A large scale randomized controlled trial by Amsterdam UMC neurosurgeon René Post and his colleagues does not show any improvement of clinical outcome after subarachnoid hemorrhage, presumably caused by ruptured aneurysm. The results of their study from 2013-2019, in which they enrolled 955 patients, are now published in The Lancet.

Patients with subarachnoid hemorrhage can experience rebleeding from the ruptured aneurysm, that increases the risk of poor clinical outcome. Short-term antifibrinolytic therapy with tranexamic acid (TXA) has been shown to reduce the risk of rebleeding. The ULTRA investigators investigated whether ultra-early, short-term treatment with tranexamic acid improves clinical outcome at six months.

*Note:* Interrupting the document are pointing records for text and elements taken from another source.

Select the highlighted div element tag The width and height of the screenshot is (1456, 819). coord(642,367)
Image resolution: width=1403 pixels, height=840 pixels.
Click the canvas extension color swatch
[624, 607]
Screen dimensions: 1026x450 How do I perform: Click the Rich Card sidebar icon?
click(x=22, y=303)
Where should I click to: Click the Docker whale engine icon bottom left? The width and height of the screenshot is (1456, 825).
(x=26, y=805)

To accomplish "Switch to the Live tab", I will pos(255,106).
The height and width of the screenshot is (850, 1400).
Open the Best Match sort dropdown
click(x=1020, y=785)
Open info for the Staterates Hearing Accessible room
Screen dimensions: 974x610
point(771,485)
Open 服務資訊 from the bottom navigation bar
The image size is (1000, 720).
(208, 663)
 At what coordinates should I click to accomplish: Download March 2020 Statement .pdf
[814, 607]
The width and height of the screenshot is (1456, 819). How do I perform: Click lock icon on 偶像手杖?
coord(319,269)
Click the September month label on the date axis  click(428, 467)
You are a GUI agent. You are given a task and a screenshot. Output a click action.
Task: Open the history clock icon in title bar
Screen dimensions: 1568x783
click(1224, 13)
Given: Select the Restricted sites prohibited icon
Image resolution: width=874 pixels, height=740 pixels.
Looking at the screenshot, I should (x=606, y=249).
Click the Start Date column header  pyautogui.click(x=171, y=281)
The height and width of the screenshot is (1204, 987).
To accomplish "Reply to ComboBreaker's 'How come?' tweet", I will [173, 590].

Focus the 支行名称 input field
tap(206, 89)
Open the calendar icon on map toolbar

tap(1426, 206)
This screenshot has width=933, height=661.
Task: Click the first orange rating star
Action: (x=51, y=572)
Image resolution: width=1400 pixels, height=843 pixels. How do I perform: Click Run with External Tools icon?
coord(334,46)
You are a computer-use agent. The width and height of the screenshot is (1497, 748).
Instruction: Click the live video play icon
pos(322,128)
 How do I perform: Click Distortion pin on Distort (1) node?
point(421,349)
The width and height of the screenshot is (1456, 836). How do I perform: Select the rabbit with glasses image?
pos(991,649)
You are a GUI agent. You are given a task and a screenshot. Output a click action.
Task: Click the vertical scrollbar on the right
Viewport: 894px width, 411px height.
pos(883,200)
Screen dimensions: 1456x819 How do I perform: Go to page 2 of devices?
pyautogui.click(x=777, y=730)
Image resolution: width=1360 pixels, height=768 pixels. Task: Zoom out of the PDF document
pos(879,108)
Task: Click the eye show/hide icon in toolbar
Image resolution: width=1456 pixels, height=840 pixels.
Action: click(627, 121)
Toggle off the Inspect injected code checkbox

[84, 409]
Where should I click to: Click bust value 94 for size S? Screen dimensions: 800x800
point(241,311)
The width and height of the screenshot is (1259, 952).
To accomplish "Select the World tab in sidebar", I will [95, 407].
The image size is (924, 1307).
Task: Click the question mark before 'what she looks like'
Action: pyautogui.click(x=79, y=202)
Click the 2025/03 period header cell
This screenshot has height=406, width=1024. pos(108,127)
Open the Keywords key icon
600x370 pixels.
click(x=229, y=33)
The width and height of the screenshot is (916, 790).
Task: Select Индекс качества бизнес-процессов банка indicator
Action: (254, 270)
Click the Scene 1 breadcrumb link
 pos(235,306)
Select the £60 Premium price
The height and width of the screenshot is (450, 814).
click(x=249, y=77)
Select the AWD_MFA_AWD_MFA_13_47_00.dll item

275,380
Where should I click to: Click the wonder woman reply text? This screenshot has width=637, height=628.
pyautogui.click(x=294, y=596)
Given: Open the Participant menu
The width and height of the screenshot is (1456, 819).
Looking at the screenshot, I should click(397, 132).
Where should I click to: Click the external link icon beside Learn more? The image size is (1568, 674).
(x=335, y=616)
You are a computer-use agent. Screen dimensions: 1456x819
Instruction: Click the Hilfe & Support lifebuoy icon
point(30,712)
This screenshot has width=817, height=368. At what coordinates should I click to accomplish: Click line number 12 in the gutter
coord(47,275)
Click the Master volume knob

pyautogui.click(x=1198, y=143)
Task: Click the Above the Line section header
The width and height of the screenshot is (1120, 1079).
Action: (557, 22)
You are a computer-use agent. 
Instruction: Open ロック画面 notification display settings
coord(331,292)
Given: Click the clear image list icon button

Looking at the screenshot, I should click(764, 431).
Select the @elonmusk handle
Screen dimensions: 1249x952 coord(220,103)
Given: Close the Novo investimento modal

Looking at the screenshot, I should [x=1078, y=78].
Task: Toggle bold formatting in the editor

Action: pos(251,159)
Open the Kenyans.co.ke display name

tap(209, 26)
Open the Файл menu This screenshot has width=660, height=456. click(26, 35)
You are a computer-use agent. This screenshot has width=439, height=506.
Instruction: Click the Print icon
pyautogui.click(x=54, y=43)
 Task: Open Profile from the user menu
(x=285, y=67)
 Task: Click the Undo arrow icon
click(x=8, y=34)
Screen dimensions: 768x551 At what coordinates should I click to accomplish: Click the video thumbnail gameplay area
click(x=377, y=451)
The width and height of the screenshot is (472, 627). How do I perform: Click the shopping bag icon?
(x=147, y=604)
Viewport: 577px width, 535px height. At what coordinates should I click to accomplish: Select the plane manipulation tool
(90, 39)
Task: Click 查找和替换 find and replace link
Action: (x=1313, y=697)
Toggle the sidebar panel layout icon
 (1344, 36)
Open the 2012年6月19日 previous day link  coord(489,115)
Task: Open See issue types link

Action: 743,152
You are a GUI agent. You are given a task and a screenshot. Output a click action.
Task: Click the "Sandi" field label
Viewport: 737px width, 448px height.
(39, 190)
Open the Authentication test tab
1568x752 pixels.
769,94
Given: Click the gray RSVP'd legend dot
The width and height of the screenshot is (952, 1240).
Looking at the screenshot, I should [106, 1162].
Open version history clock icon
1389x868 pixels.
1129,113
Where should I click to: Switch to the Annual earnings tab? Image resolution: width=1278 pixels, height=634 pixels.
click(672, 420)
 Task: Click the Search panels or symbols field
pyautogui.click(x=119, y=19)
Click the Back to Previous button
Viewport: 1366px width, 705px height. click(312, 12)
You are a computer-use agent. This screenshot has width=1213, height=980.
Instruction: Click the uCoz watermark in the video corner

René Post: “The use of TXA in patients who have endured a subarachnoid hemorrhage has been a matter of debate for decades and dates back to as far as the 1970s.”

With the study of Post and his colleagues, that started in 2013, it can now be demonstrate that TXA does not improve the clinical outcome in these patients at six months’ follow-up.

Large scale RCT

In the randomized controlled trial adult patients with spontaneous CT-proven subarachnoid hemorrhage in eight treatment centers and sixteen referring hospitals in the Netherlands were randomly assigned to treatment with tranexamic acid in addition to care as usual (tranexamic acid group) or care as usual only (control group). Between the period of July 2013 and July 2019 955 patients were enrolled. The result of the study includes that in patients with CT-proven subarachnoid hemorrhage, presumably caused by a ruptured aneurysm, ultra-early, short-term tranexamic acid treatment did not improve clinical outcome at six months.

No rebleedings

Post: “What surprised us was that we did not find a significant reduction in the occurrence of rebleedings between the treatment groups, whereas this was always said to be the main reason for its use, namely, to prevent recurrent bleedings. We think the possible explanation of this rather unexpected finding is two-fold. Firstly, current guidelines nowadays advise treatment of the ruptured aneurysm as soon as feasible, preferably within 24-72 hours. However, treatment of patients with subarachnoid hemorrhage has changed over the years, resulting in increasingly shorter times to aneurysm treatment. Our study showed that in half of the patients the aneurysm was secured within 14 hours. This early aneurysm treatment shortens the time-window in which a rebleeding can occur, and thus the time-window in which TXA can be effective. Secondly, we know that half of the rebleeds occur within three hours. Yet, despite ultra-early initiation of TXA treatment, the reduction of rebleeds was apparently not soon enough in our study to prevent a considerable amount of rebleedings.”

The article by Post et alUltra-early tranexamic acid after subarachnoid haemorrhage (ULTRA): a randomised controlled trial’ is published in The Lancet of January 2021.